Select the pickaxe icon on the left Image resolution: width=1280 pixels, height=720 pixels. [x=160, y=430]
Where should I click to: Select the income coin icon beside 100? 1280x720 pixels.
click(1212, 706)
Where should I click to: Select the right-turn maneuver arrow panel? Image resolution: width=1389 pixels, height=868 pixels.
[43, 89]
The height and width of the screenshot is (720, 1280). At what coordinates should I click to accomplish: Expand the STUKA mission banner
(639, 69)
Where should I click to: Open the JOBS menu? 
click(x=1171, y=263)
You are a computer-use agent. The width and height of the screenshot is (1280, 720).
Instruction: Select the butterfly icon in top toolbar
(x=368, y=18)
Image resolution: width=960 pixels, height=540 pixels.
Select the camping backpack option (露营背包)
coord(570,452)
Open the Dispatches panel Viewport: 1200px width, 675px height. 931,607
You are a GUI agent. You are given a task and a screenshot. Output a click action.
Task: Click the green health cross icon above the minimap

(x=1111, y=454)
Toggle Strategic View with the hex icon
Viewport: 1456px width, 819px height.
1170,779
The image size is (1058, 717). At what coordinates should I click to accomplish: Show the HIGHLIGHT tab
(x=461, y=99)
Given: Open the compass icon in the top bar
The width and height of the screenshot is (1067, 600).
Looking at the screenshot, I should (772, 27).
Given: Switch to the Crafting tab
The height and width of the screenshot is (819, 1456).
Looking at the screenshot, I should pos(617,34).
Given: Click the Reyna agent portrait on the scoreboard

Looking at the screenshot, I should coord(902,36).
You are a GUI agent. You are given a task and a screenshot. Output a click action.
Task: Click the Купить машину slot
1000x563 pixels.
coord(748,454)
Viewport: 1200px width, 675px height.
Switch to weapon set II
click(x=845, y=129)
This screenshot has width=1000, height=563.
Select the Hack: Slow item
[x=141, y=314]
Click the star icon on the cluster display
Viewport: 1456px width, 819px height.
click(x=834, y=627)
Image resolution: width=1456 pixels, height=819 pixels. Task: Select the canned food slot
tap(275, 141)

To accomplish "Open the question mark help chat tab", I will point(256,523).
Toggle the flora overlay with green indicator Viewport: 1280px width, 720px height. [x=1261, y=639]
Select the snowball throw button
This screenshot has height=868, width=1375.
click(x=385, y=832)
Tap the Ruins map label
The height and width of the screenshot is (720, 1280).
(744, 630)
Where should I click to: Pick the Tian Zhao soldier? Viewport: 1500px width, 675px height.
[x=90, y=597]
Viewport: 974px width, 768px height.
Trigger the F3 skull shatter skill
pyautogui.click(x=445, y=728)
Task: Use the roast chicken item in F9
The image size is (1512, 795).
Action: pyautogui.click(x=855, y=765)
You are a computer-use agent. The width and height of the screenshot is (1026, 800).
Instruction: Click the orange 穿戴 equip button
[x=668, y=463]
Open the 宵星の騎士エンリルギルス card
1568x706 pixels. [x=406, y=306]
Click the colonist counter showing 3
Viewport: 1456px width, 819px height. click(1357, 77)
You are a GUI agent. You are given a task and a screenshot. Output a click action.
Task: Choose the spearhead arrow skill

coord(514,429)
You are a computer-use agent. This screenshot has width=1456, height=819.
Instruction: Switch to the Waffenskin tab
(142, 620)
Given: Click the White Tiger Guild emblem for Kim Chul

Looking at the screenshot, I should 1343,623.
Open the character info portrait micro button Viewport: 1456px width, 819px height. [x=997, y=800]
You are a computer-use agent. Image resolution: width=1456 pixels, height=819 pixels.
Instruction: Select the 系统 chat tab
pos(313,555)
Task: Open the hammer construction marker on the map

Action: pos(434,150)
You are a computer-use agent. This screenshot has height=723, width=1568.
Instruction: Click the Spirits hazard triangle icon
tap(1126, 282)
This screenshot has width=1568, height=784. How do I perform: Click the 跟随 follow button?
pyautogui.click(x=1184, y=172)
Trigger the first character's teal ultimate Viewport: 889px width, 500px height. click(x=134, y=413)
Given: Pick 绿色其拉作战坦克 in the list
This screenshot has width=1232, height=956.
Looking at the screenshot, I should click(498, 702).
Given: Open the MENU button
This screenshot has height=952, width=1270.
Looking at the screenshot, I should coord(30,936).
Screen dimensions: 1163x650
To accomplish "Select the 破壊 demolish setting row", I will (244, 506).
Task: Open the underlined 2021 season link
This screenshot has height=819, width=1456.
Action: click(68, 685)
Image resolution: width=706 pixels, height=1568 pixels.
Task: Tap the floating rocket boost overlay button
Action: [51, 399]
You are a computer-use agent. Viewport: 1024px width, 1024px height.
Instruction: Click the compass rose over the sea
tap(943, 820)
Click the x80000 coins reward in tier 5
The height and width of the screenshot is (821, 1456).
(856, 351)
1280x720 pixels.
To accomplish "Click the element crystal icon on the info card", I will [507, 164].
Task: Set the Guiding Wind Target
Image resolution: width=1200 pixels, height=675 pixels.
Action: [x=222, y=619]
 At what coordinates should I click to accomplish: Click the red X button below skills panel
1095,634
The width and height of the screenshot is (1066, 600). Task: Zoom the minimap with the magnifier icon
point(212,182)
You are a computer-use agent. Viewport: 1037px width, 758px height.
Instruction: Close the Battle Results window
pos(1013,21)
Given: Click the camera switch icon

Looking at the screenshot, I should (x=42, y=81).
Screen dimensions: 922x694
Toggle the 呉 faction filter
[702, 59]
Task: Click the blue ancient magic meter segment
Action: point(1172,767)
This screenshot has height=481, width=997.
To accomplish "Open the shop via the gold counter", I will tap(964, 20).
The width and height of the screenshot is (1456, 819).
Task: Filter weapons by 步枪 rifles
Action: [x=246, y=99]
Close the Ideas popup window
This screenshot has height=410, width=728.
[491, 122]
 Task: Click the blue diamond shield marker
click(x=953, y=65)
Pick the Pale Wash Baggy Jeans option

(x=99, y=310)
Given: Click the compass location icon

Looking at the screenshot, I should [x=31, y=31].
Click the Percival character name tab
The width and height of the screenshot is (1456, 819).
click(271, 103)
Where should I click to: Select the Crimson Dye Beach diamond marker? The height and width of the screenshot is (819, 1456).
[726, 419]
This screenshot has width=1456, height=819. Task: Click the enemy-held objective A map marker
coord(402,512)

___

Stated exercise -
Copy out all of the lines above word for word.

Task answer -
Select the pickaxe icon on the left Image resolution: width=1280 pixels, height=720 pixels. [x=160, y=430]
Where should I click to: Select the income coin icon beside 100? 1280x720 pixels.
click(1212, 706)
Where should I click to: Select the right-turn maneuver arrow panel? Image resolution: width=1389 pixels, height=868 pixels.
[43, 89]
The height and width of the screenshot is (720, 1280). At what coordinates should I click to accomplish: Expand the STUKA mission banner
(639, 69)
Where should I click to: Open the JOBS menu? 
click(x=1171, y=263)
You are a computer-use agent. The width and height of the screenshot is (1280, 720).
Instruction: Select the butterfly icon in top toolbar
(x=368, y=18)
Image resolution: width=960 pixels, height=540 pixels.
Select the camping backpack option (露营背包)
coord(570,452)
Open the Dispatches panel Viewport: 1200px width, 675px height. 931,607
You are a GUI agent. You are given a task and a screenshot. Output a click action.
Task: Click the green health cross icon above the minimap

(x=1111, y=454)
Toggle Strategic View with the hex icon
Viewport: 1456px width, 819px height.
1170,779
The image size is (1058, 717). At what coordinates should I click to accomplish: Show the HIGHLIGHT tab
(x=461, y=99)
Given: Open the compass icon in the top bar
The width and height of the screenshot is (1067, 600).
Looking at the screenshot, I should (772, 27).
Given: Switch to the Crafting tab
The height and width of the screenshot is (819, 1456).
Looking at the screenshot, I should pos(617,34).
Given: Click the Reyna agent portrait on the scoreboard

Looking at the screenshot, I should coord(902,36).
You are a GUI agent. You are given a task and a screenshot. Output a click action.
Task: Click the Купить машину slot
1000x563 pixels.
coord(748,454)
Viewport: 1200px width, 675px height.
Switch to weapon set II
click(x=845, y=129)
This screenshot has width=1000, height=563.
Select the Hack: Slow item
[x=141, y=314]
Click the star icon on the cluster display
Viewport: 1456px width, 819px height.
click(x=834, y=627)
Image resolution: width=1456 pixels, height=819 pixels. Task: Select the canned food slot
tap(275, 141)

To accomplish "Open the question mark help chat tab", I will point(256,523).
Toggle the flora overlay with green indicator Viewport: 1280px width, 720px height. [x=1261, y=639]
Select the snowball throw button
This screenshot has height=868, width=1375.
click(x=385, y=832)
Tap the Ruins map label
The height and width of the screenshot is (720, 1280).
(744, 630)
Where should I click to: Pick the Tian Zhao soldier? Viewport: 1500px width, 675px height.
[x=90, y=597]
Viewport: 974px width, 768px height.
Trigger the F3 skull shatter skill
pyautogui.click(x=445, y=728)
Task: Use the roast chicken item in F9
The image size is (1512, 795).
Action: pyautogui.click(x=855, y=765)
You are a computer-use agent. The width and height of the screenshot is (1026, 800).
Instruction: Click the orange 穿戴 equip button
[x=668, y=463]
Open the 宵星の騎士エンリルギルス card
1568x706 pixels. [x=406, y=306]
Click the colonist counter showing 3
Viewport: 1456px width, 819px height. click(1357, 77)
You are a GUI agent. You are given a task and a screenshot. Output a click action.
Task: Choose the spearhead arrow skill

coord(514,429)
You are a computer-use agent. This screenshot has width=1456, height=819.
Instruction: Switch to the Waffenskin tab
(142, 620)
Given: Click the White Tiger Guild emblem for Kim Chul

Looking at the screenshot, I should 1343,623.
Open the character info portrait micro button Viewport: 1456px width, 819px height. [x=997, y=800]
You are a computer-use agent. Image resolution: width=1456 pixels, height=819 pixels.
Instruction: Select the 系统 chat tab
pos(313,555)
Task: Open the hammer construction marker on the map

Action: pos(434,150)
You are a computer-use agent. This screenshot has height=723, width=1568.
Instruction: Click the Spirits hazard triangle icon
tap(1126, 282)
This screenshot has width=1568, height=784. How do I perform: Click the 跟随 follow button?
pyautogui.click(x=1184, y=172)
Trigger the first character's teal ultimate Viewport: 889px width, 500px height. click(x=134, y=413)
Given: Pick 绿色其拉作战坦克 in the list
This screenshot has width=1232, height=956.
Looking at the screenshot, I should click(498, 702).
Given: Open the MENU button
This screenshot has height=952, width=1270.
Looking at the screenshot, I should coord(30,936).
Screen dimensions: 1163x650
To accomplish "Select the 破壊 demolish setting row", I will (244, 506).
Task: Open the underlined 2021 season link
This screenshot has height=819, width=1456.
Action: click(68, 685)
Image resolution: width=706 pixels, height=1568 pixels.
Task: Tap the floating rocket boost overlay button
Action: [51, 399]
You are a computer-use agent. Viewport: 1024px width, 1024px height.
Instruction: Click the compass rose over the sea
tap(943, 820)
Click the x80000 coins reward in tier 5
The height and width of the screenshot is (821, 1456).
(856, 351)
1280x720 pixels.
To accomplish "Click the element crystal icon on the info card", I will [507, 164].
Task: Set the Guiding Wind Target
Image resolution: width=1200 pixels, height=675 pixels.
Action: [x=222, y=619]
 At what coordinates should I click to accomplish: Click the red X button below skills panel
1095,634
The width and height of the screenshot is (1066, 600). Task: Zoom the minimap with the magnifier icon
point(212,182)
You are a computer-use agent. Viewport: 1037px width, 758px height.
Instruction: Close the Battle Results window
pos(1013,21)
Given: Click the camera switch icon

Looking at the screenshot, I should (x=42, y=81).
Screen dimensions: 922x694
Toggle the 呉 faction filter
[702, 59]
Task: Click the blue ancient magic meter segment
Action: point(1172,767)
This screenshot has height=481, width=997.
To accomplish "Open the shop via the gold counter", I will tap(964, 20).
The width and height of the screenshot is (1456, 819).
Task: Filter weapons by 步枪 rifles
Action: [x=246, y=99]
Close the Ideas popup window
This screenshot has height=410, width=728.
[491, 122]
 Task: Click the blue diamond shield marker
click(x=953, y=65)
Pick the Pale Wash Baggy Jeans option

(x=99, y=310)
Given: Click the compass location icon

Looking at the screenshot, I should [x=31, y=31].
Click the Percival character name tab
The width and height of the screenshot is (1456, 819).
click(271, 103)
Where should I click to: Select the Crimson Dye Beach diamond marker? The height and width of the screenshot is (819, 1456).
[726, 419]
This screenshot has width=1456, height=819. Task: Click the enemy-held objective A map marker
coord(402,512)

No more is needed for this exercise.